Park Moo-Young (Song Joong-Ki) on the other hand, was one of the best soldier in the Korean Independence group and he was ordered to go to the Battleship Island to rescue one of the member of the Independence group that was said to be able to stop all these wars. Moo-Young then would proceed to sneak into the ship, and would soon come to the realization that things were not all as it seems.
A Sneak Peek Into The Story :
All Lee Kang-Ok (Hwang Jung-Min) has is his daughter, Lee So-hee (Kim Su-an). While Kang-Ok might not be one of the best father in the world, he does everything that he could in order to protect and keep his daughter safe. Lee Kang-Ok planned to escape Gyeongseong (what they called Korea now) to Japan for a better life. I am – again and again – impressed by his character. He may seem like a weakling, bending to any authoritarian figure be it Japanese or Korean, but Kang-Ok stops at nothing when it comes to protecting his daughter.
While Lee Kang-Ok might have the reputation as a ladies’ man and his daughter hated him for it, he is quick to seize every chance to make money, but at the same time looking out for his bandmates. Hwang Jung-Min definitely did a very great job at portraying his character – from an opportunistic and funny entertainer, to a loving father and a leader for his bandmates. In this movie, Hwang Jung-Min worked alongside co-actor Kim Su-an who played as his daughter.
As a child in these kind of circumstances, it was refreshing to see her being able to retain a child’s naivety and her continuous trust in her father to protect her from all harm. While at the same time, she is mature enough to know when to smile and sing and dance for her captors. Kim Su-An managed to deliver all that and more, she is now definitely one of the best child actor in Korea as she rose to fame after starring in the movie Train to Busan.
Midway to Japan, they find themselves forced onto a Hashima Coal Mine Ship with a bunch of other Koreans. Scared and confused with the endless sea all around them, they can do nothing but stand awkwardly, waiting for what’s to come. That was when they saw a boat that rows furiously towards their ship, before long, the crew of that boat have successfully climbed up onto the ship and separated the men from women. For the women, they are brought to the boat and will be taken as a comfort woman for the higher ranked Japanese. As for the men, they are to be ordered to work in a mine coal to mine valuables for the Japanese.
While I thoroughly enjoyed this movie, I would say that the setting of this movie is a little bit confusing to viewers that didn’t know a lot about Korean history, or WWII history in general. Because the movie was set in a very real and non-fictional movie background, which leads viewers to believe that what was happening in the movie was what really happened in real life. However, after further observation, it seems like most of what happened in this movie is not what truly happened in reality.

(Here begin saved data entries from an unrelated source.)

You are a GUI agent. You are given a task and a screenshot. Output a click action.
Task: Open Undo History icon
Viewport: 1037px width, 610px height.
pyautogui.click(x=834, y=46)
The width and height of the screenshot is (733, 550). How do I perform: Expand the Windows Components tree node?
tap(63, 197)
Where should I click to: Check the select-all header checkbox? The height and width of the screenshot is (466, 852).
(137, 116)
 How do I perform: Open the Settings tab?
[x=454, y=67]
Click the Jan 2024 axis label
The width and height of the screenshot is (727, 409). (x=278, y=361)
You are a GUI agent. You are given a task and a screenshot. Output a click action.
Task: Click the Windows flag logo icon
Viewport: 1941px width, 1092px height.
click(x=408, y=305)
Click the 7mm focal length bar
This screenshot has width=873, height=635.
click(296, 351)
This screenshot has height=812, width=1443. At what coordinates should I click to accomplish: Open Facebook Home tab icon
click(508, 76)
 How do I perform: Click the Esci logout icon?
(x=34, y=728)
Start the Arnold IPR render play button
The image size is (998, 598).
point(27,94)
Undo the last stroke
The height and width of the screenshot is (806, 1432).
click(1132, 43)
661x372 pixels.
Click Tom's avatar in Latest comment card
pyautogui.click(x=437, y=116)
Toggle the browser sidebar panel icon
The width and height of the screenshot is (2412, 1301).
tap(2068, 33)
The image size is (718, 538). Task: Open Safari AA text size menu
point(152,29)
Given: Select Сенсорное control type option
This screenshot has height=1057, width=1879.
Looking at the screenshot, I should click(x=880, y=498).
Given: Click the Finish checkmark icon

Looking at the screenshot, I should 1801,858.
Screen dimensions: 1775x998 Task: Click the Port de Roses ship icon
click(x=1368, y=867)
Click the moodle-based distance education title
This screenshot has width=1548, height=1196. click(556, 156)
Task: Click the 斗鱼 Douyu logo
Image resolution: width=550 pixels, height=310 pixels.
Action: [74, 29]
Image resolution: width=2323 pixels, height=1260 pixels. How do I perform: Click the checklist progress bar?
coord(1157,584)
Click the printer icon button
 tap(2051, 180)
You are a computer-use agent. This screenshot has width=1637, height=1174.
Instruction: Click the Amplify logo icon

I don’t mind that the director decided to take the fiction route, because this movie is still highly entertaining. While it is true that the director has been saying that this movie was premised on the historical event. I think the viewers might appreciate it better if the director was to made it clear from the start that this movie was more fictional than it was a true depiction of what happened. Because a lot of people might be confused as to how much of this movie is true and how much of it was a fantasy.
Once the ship landed, the men were forced to strip and to hand out all their valuables. They were introduced to the way things work around the island; for example how they would have to pay for all their bedroom expenses, and food and equipments from the wages that they received by mining. Choi Chil-Sung (So Ji-Sub) was not happy about this situation, especially with the fellow Korean that was in charge and decided to challenge him to a fight. As the gruff, violent gangster with a soft spot, he acted the part to perfection. Especially the fighting scene in the public bath with a fellow Korean where he fought with just a loincloth, it is definitely an eye popping,viscious and bloody scene.
While I find this movie very entertaining, I find that there are little to no character development. Obviously, in such a crowded script, it will be hard to focus on all the main characters as well as developing the story. The dynamic between Lee Kang-Ok and his daughter are wonderful, but I find myself wanting for Choi Chil-Sung to have more screen time, especially with Oh Mal-nyeon (Lee Jung-hyun), who is one of the comfort woman. I find the dynamic between the two very interesting, as they would quarrel and fight with each other but still have each other’s back.
One of the reason why I was so excited for this movie is because of all the top tiered actors are in this movie. I was especially excited to see how Song Joong-Ki would be able to pull off such a role after seeing him in Descendants of the Sun, and I after watching this movie I find it a bit of a let down. Song Joong-Ki who played Park Moo-young – while his acting was good – I didn’t exactly feel like I was able to connect with his character. Park Moo-young is a member of the Korean Independence Movement who was ordered to go to the Battleship Island to rescue a fellow independence fighter that was being held captive.
I find it very unbelievable that Park Moo-young was so order-oriented (not sure if that is a word). He went to the Battleship Island and he saw for himself how bad the situation was there. Yet he doesn’t feel the compassion nor the need to want to save these people, at least not until the very end. I get that it was war and timing was of the utmost importance, but Park Moo-young’s character in this movie feels more robot-like than a soldier.